Now imagine Fikere who is 16 and lives in Ethiopia.
She is responsible for collecting enough water for her family to drink, cook and wash with every day.
She has to walk so many hours each week to the river, which is often muddy, contaminated and causes her family to be sick, that she misses at least 3 classes of school a week.
If Fikere is prevented from going to school, she too will be trapped in a cycle of poverty like Ang.
And just before you fall into bed and let the last of your day float away, imagine 12 year old Sopheap in Cambodia,
who’s journey through a forest every day for firewood terrifies her, because of fear of ghosts and attackers.
I don’t know about you, but I’m heading straight back in to my daughter’s bedroom to give her beautiful sleeping head another kiss. Thank God she is safe.
I’m daughter to a single mother, sister to two sisters, and mother of a little girl. I have been raised, guided, loved and inspired by women my whole life.
Conversely, I believe in women. I am driven to change gender inequality whenever it is within my reach, but in that struggle to claim what is our due, I am intensely aware that there is privilege in that fight.
For my own daughter, as I focus on growing in her a sense of self belief, a healthy body image and ambition for whatever dreams she can conceive of, I know I have the freedom to do so because, unlike Fikere and Sopheap, she is safe, she is fed, and her education is taken care of.
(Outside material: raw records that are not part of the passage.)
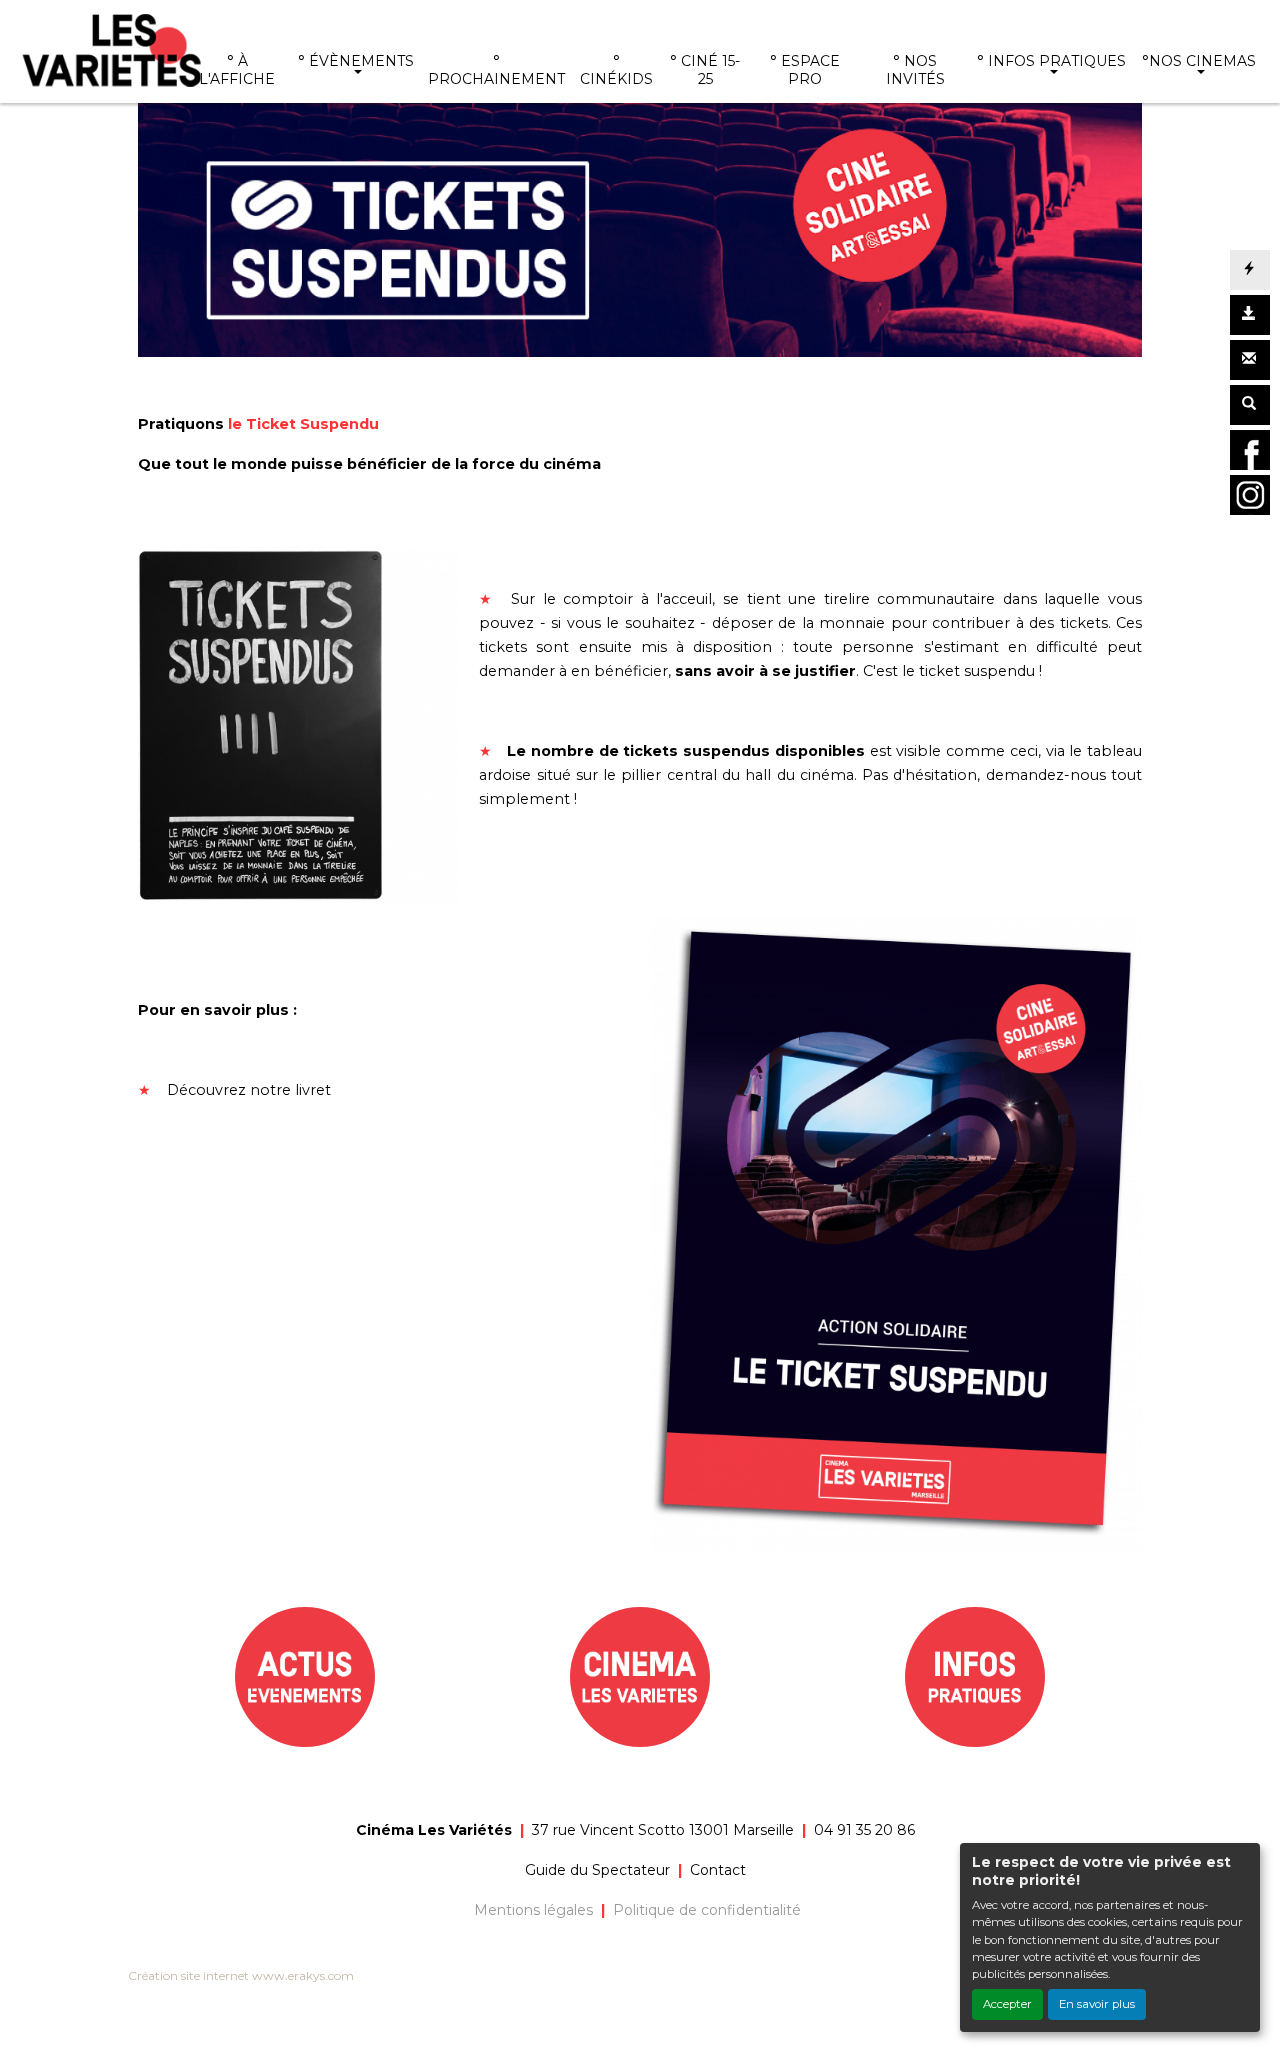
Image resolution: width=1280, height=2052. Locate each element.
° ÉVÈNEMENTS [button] (356, 61)
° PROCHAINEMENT (496, 70)
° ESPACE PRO (805, 70)
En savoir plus (1097, 2004)
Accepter (1007, 2004)
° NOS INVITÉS (915, 70)
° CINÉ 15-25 (705, 70)
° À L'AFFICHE (237, 70)
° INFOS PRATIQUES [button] (1051, 61)
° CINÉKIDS (616, 70)
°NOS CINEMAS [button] (1199, 61)
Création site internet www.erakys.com (241, 1975)
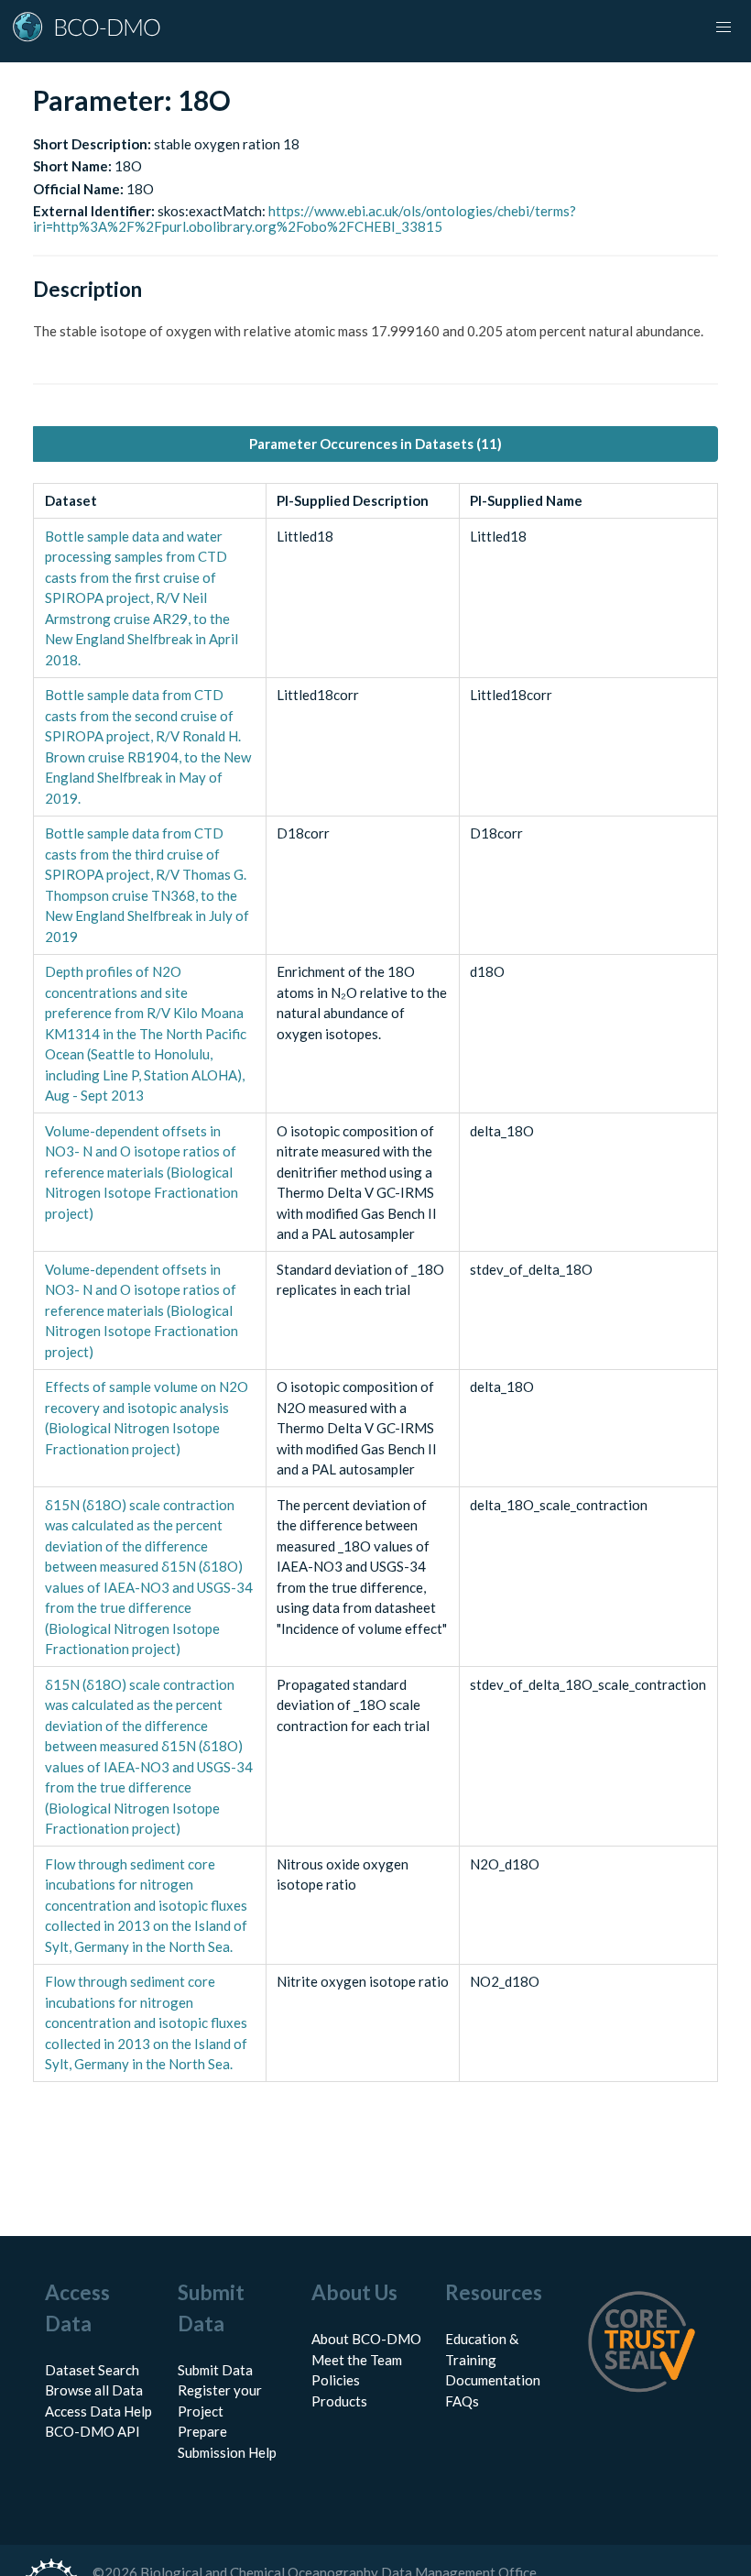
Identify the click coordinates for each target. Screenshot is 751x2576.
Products (339, 2401)
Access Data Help (98, 2411)
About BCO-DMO (366, 2338)
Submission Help (227, 2452)
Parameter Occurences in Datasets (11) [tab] (375, 443)
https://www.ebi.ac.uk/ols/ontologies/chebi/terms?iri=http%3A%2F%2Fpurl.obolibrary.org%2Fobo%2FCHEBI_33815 (304, 219)
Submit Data (215, 2370)
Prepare (202, 2431)
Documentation (492, 2380)
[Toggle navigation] (723, 27)
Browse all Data (94, 2390)
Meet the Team (356, 2359)
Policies (335, 2380)
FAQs (462, 2401)
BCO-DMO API (92, 2431)
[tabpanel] (375, 1283)
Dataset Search (92, 2370)
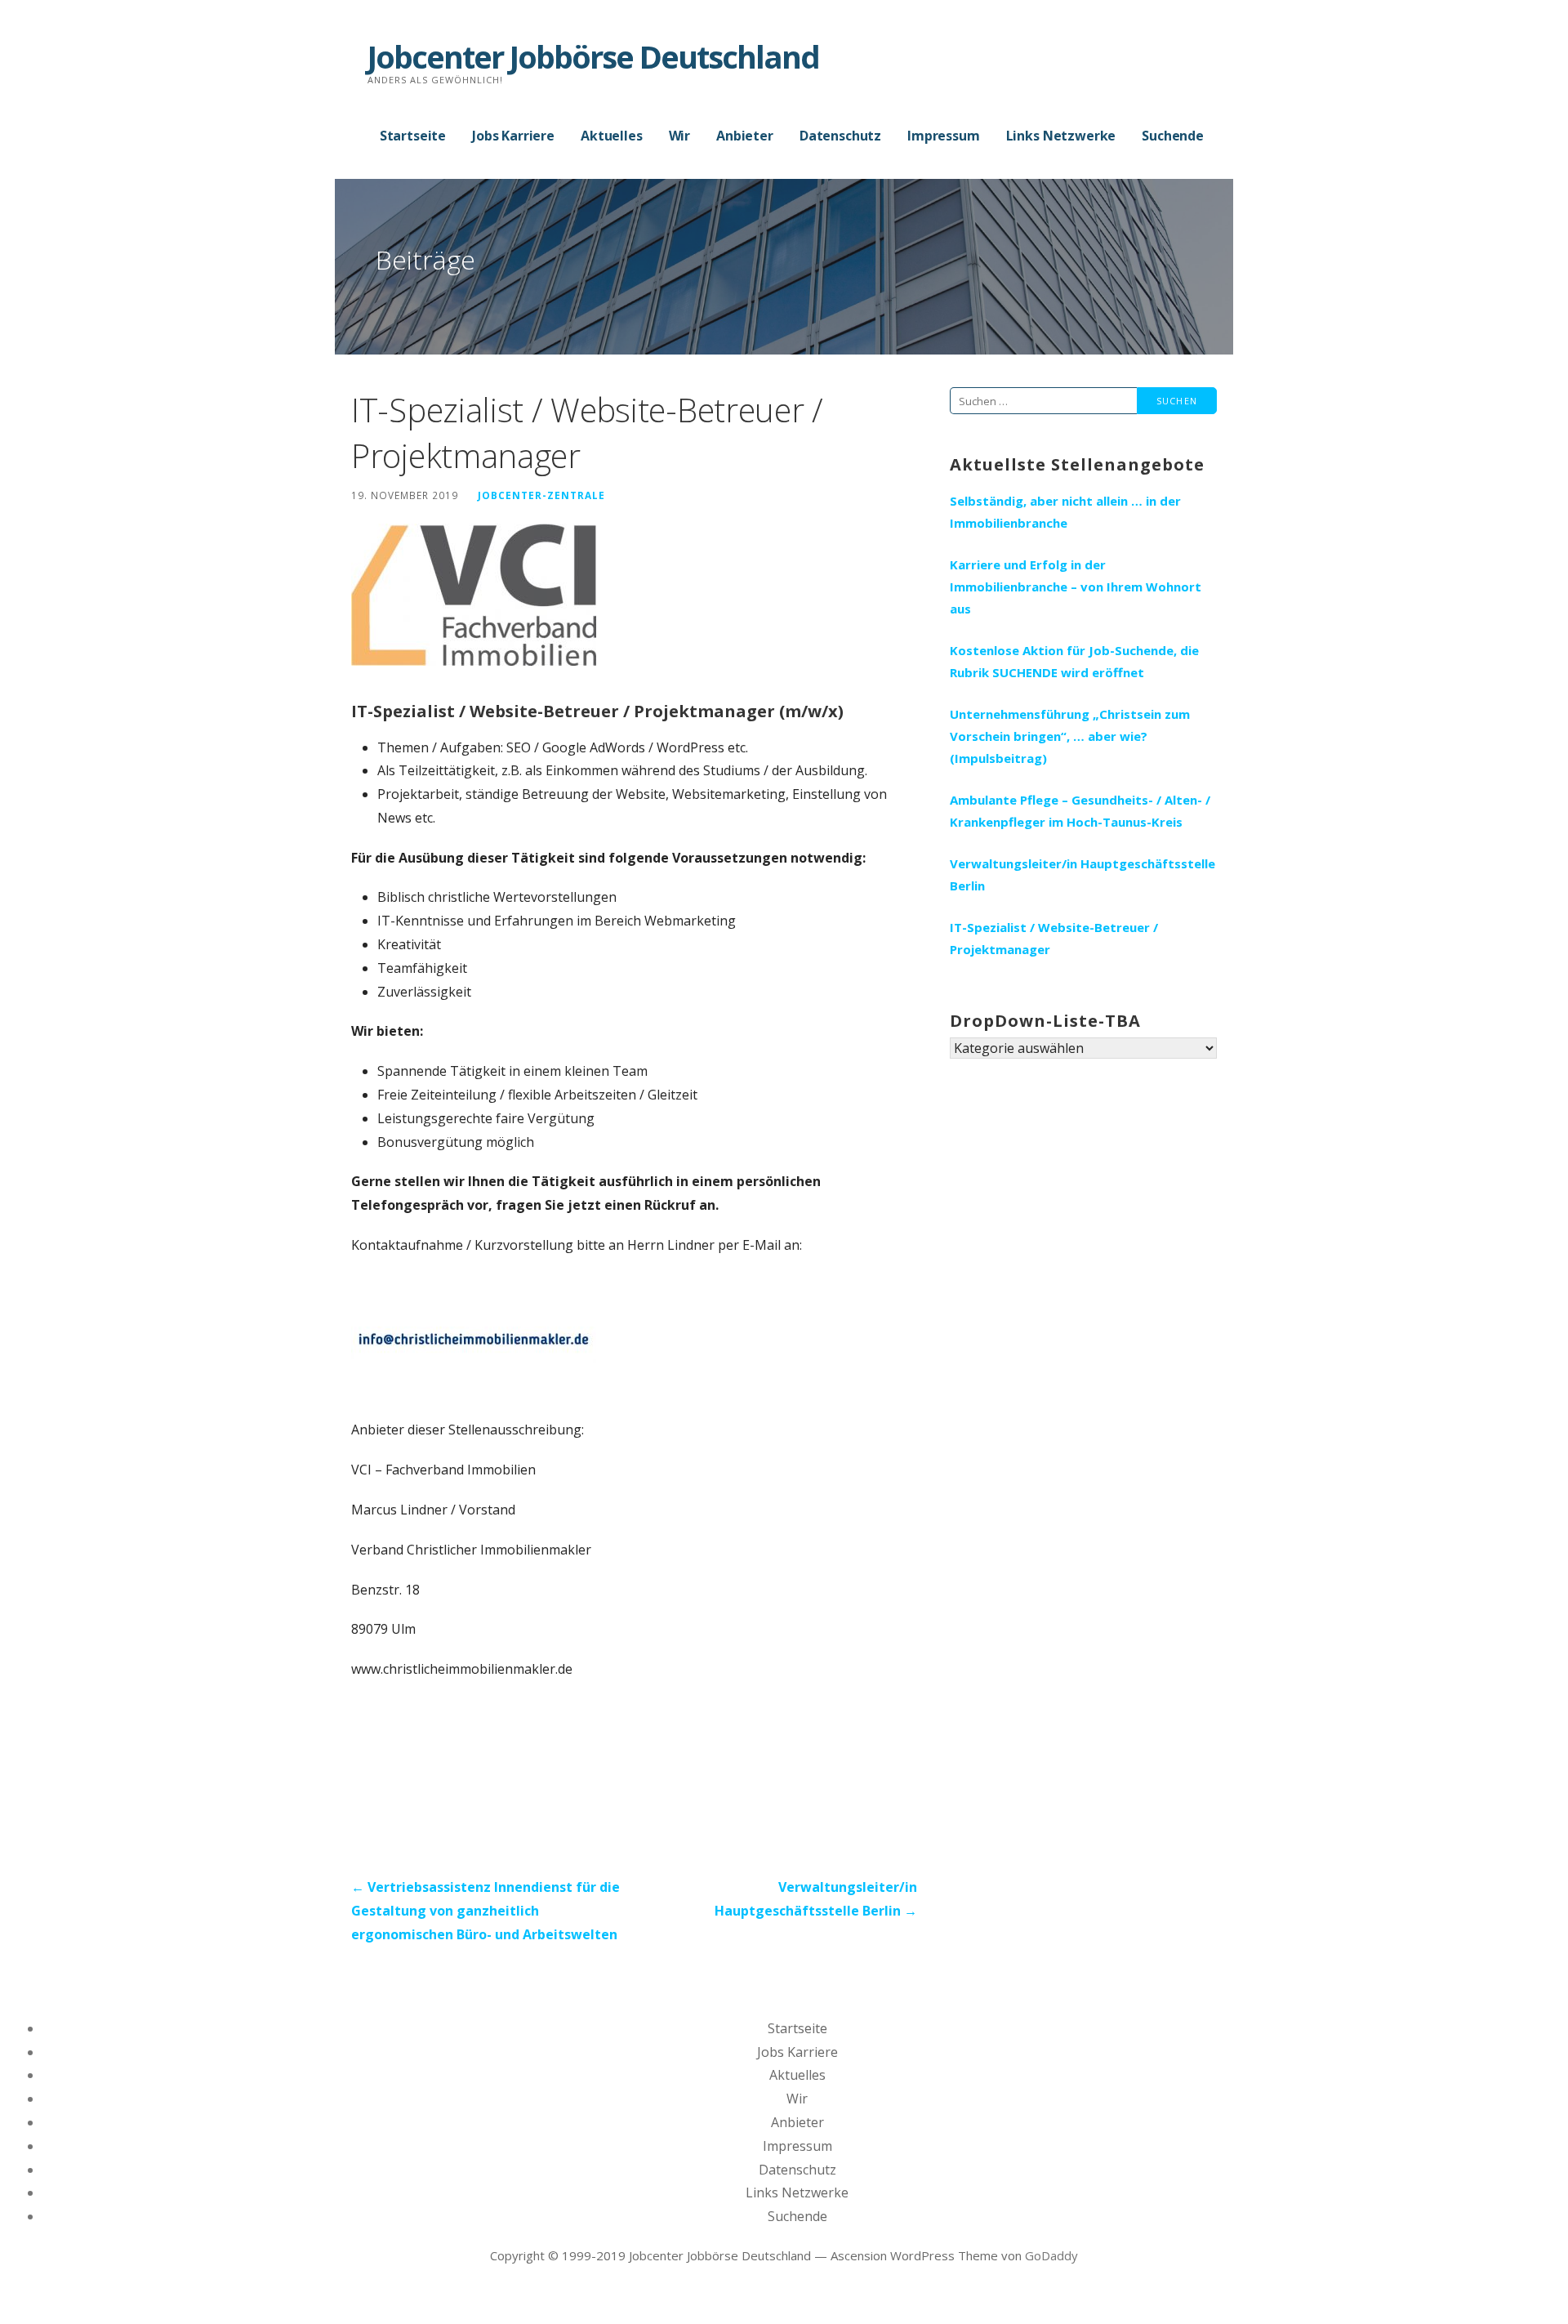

Equally, I know my own life, in all it’s hectic variety of experiences, is as wonderful as it is because my single mother of three, unlike Ang, was able to work her way through university to better her job prospects.
And so it is because I am so grateful for my own and my precious little girl’s privilege, and because I want women and girls like Ang, Fikere and Sopheap to overcome poverty, that I have committed to be a part of Care’s Walk in Her Shoes Challenge.
It’s not hard. I’m just going to walk 50kms in one week. 50kms, drinking clean fresh water along my way. You could do it too. If you can’t manage 50, do 25. If you think I’m a wuss, you could do 100k’s.
Whatever you can fit into your crazy life would be great. Because facts show that when women are equipped with the proper resources, they help lift families and entire communities out of poverty. That’s worth the sore feet.